Andover withdrawal date expected to be postponed
Andover residents will vote Saturday whether or not to raise an additional $72,000 – as requested by the SAD 44 School Board - to go with the $68,000 approved at last month’s Andover town meeting to keep the Andover Elementary School open another year.
Without the funds, the School Board could vote formally to close the school. Andover would then face a higher cost to keep it open, as the town simultaneously negotiates to possibly withdrawing from SAD 44.
Residents will also have two new developments to consider Saturday as they make their decision.
At a public informational meeting in Andover last week, Withdrawal Committee members said the town’s consultants now believe the town should postpone the date of potential withdrawal from July 1 of this year to July 1, 2014.
In addition, the committee members said Saturday’s warrant includes a second article that asks whether, should the $72,000 be approved, voters wish to reconsider their March town meeting approval of a 10-year, $320,000 road bond to fix the Farmer’s Hill Road.
More time needed
With time growing short, the Andover committee members said their consultants are advising the town to change the effective date of withdrawal, should voters approve the move. Rather than rushing to put together a budget for AES for the coming school year, they said, waiting until 2014 would allow more time to do a thorough job.
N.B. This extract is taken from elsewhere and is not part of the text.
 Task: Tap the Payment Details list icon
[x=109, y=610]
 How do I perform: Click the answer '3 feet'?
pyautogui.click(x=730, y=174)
In addition, the town has been negotiating a withdrawal agreement with SAD 44, to be approved by the Department of Education and voted upon by the town. Andover has been aiming for a July 1, 2013 date while SAD 44 has been advocating for 2014.
(Susan Merrow, selectboard chair and a member of the Withdrawal Committee, said after the meeting that the DOE “will be helping to determine a 2014 versus a 2013 start date when they receive the final agreement.”)
Merrow told residents at the informational meeting that drawing up a proposed Andover school budget, to be available ahead of the town withdrawal vote, has been delayed until the withdrawal agreement is completed.
She said steady progress is being made, but sticking points such as debt service, assets and the tuition rate to be paid to SAD 44 for older Andover students are holding up crunching the numbers for a stand-alone Andover school unit.
“This makes a huge difference in what the budget is,” she said. “These things could make or break whether we think it’s affordable to go out on our own or not.”
Regarding the road bond, Selectman Keith Farrington said there had been a citizen request to possibly reconsider the $320,000 bond to fix a one-mile stretch of the Farmer’s Hill Road.
Farrington said reversing the decision to approve the bond would not help the town’s financial picture for this year, because the first payment would not be due until next year. He said the benefit would be over time, “because whatever happens with the school, it’s going to be a long-term issue.”
The annual payment on that bond would be $38,964, according to Merrow.
Farrington said the $72,000 would add about 1 mil to the mil rate.
AWC member Paula Lee pleaded with residents to vote the additional funds on Saturday.
“If we raise the other $72,000, we can finish the withdrawal agreement, and we can get the numbers,” she said. “And we as a town can sit down at our public hearings with our agreed-upon withdrawal plan and our own budget, and we can decide, not [SAD 44], whether we can afford it, or not. And we will say whether it stays open or it closes.”
Those at the meeting, which lasted a little more than an hour, asked questions and offered some opinions on issues related to the withdrawal.
Dick Merrill was critical of SAD 44’s spending priorities. He cited a tentative plan to bus up to a dozen Telstar seniors to Central Maine Community College next year so they can earn first-year college credits, “but they [SAD 44] still want to close our school.”
He also cited $150,000 in federal funds accumulated in an ERATE technology fund, some of which will be used next year to buy iPads for kindergarteners.
Lindsay Sharkey, who has pre-school children, praised the community atmosphere of Andover and said she wants her children to stay in town to experience it.
“I do not want my children’s first memory of elementary school to be riding a bus for an hour and a half [to go to Bethel],” she said.
Merrow, as she has throughout the process, noted the importance of a school to the economic health of a community.
She said, for example, a Bethel realtor had told her it has been more difficult to sell homes in Andover in recent years, due to uncertainty about the future of the school.
Saturday’s special town meeting begins at 10 a.m. at the Town Hall.